After reading about your autobiography about you and your mother it made me think a great deal more about the relationship with my mom. I always thought that nothing could be worse than my relationship with my mom, but I was wrong. My mom does not hurt me physically at all, and when she does get mad at me it is usually because of something that I did, but I just don't want to admit it. My mom takes care of me and buys me things that I want; she bought me a car and other things and she takes me places, like to a mall to go shopping or on fun vacations. After I read your book I realized that there are a lot more positive aspects to our relationship than I realized before, my mom always tries hard to provide for me and always reminds me that she loves me.
I am much more thankful for what my mom does for me now that I realized that others have relationships with their parents much worse than mine. Reading your book also gave me a different perspective about my peers in high school and their relationships with their parents. I never thought that others could have relationships with their parents that involve their parents beating them; it just seems impossible to me. Now, when I hear about cases that involve parents hurting their children it makes me sympathize more for others and wonder what they are going through. It makes me reflect on how my mother's relationship with me is not that bad; I am very fortunate to have someone that cares so much for me.
Knowing that others are worse off than my situation makes me feel awful for thinking that my situation is the worst possible. My difficulties with my mom compared to others makes mine seem a lot less insignificant. I feel guilty for making my mom seem like such a bad person when she is really one of the best people that I know. She does not deserve to be compared to the evil people who do actually hurt their kids.

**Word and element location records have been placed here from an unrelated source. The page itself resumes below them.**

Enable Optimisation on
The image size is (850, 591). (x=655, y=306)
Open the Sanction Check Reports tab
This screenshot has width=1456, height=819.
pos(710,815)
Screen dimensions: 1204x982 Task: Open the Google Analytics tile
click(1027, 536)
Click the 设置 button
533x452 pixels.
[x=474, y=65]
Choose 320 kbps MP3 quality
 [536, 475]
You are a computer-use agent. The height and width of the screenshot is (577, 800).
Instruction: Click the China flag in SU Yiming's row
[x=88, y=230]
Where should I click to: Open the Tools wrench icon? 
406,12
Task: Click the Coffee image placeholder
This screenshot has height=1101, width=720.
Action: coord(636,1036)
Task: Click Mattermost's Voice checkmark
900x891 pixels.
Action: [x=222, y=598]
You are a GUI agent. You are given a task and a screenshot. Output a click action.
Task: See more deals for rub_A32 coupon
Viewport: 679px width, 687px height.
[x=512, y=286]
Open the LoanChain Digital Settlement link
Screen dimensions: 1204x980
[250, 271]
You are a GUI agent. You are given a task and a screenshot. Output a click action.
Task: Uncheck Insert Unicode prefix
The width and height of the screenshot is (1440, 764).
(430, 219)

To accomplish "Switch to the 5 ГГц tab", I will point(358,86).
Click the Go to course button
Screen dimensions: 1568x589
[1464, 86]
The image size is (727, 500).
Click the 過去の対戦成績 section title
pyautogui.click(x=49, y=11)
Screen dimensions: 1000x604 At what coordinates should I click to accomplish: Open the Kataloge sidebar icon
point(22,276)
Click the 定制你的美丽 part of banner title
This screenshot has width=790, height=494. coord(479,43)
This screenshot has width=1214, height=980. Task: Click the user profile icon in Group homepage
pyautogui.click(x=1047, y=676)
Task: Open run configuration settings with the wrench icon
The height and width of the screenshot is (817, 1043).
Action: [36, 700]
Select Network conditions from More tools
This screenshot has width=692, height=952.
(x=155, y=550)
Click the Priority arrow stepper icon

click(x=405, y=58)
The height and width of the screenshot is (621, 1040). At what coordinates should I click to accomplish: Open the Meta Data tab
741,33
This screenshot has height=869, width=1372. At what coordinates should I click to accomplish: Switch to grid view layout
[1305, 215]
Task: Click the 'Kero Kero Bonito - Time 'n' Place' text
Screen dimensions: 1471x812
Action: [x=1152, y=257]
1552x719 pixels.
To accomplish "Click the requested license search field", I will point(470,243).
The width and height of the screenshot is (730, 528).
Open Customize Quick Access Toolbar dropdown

Ever since I read your book I have been trying to make a difference in children's lives that do not get along well with their parents. I try to be nicer to them and be there for them when they need someone. Whenever my friends go through a difficult time with their parents I try to always be there for them and understand how they feel. Before I read your book, I was selfish and only thought about myself and my problems, but now I try and help others to and think less about myself.
Mr. Pelzer, you are very brave and I know that in your situation, I may have not made it out. You have taught me that I need to be more courteous to my mom and think of her as a good person because she is one. You have also taught me to care more for others and their relationships with their parents then mine with my mom. Because of you, I am a better person then I was before I read A Child Called It.